This content is for informational purposes only and is not a substitute for professional advice.
Gaming performance is not just reaction time. It is sleep, arousal control, visual fatigue, tilt resistance, and repeatable decision-making, so the first rule is one stimulant at a time.
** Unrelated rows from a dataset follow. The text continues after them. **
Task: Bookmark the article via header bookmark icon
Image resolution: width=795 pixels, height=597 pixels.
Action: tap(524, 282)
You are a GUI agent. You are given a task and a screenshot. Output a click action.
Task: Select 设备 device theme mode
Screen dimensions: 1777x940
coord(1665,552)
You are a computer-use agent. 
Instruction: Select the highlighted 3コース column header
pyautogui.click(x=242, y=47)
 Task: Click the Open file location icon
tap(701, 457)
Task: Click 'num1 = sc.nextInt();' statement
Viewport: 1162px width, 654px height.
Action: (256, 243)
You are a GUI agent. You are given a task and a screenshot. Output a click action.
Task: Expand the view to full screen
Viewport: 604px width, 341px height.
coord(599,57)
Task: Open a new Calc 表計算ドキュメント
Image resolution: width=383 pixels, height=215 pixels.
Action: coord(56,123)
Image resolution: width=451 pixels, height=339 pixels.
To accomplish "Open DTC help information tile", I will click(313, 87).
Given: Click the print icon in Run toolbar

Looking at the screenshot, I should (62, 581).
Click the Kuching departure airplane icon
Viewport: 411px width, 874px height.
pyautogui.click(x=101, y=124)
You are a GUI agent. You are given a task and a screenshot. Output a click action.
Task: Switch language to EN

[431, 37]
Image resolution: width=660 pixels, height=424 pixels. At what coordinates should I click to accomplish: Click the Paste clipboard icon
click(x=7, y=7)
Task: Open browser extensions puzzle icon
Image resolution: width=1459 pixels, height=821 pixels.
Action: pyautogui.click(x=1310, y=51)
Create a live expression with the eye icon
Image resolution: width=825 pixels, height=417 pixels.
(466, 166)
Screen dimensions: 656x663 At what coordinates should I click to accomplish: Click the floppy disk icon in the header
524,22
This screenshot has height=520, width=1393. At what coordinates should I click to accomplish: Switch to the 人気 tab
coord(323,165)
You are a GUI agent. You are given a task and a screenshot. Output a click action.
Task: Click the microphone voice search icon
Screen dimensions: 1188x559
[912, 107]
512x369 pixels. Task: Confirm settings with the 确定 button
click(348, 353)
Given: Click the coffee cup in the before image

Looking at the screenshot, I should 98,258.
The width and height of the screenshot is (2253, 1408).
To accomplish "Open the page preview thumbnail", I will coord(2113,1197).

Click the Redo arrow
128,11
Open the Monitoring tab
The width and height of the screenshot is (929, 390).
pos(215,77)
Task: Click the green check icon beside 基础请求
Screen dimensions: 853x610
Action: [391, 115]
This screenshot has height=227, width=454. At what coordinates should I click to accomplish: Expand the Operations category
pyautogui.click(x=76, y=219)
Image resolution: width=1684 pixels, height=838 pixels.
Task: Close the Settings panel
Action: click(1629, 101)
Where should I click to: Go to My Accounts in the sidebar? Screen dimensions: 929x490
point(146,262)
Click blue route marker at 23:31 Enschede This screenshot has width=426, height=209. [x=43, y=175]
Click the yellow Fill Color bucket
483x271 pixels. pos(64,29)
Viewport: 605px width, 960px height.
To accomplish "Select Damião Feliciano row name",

This page avoids treatment claims and anti-doping advice. Competitive players should check league rules, team medical guidance, and local law before using any stimulant or supplement.
Evaluation criteria
The scoring favors acute testability, low impairment risk, sleep preservation, legal clarity, and usefulness during long sessions.
| Candidate | Best gaming use | Evidence fit | Main caveat |
|---|---|---|---|
| Caffeine plus L-theanine | Alertness with less jitter for some players | Stronger acute attention logic than most stacks | Dose and timing can hurt sleep |
| Caffeine alone | Short ranked block or tournament morning | Well-studied stimulant effect | Can worsen anxiety and tilt |
| Creatine | Baseline support under fatigue | Possible cognitive support under demand | Not a pre-match acute aid |
| Electrolytes and carbohydrate when intake is low | Long sessions with skipped meals | Performance support through basic physiology | Not a nootropic in the narrow sense |
| Rhodiola | Fatigue experiments | Mixed and lower-confidence evidence | Activation and sleep risk |
What to avoid
Avoid mixing caffeine with yohimbine, synephrine, nicotine pouches, energy shots, and pre-workout blends before games. The outcome may feel more intense without improving aim, patience, or decision quality.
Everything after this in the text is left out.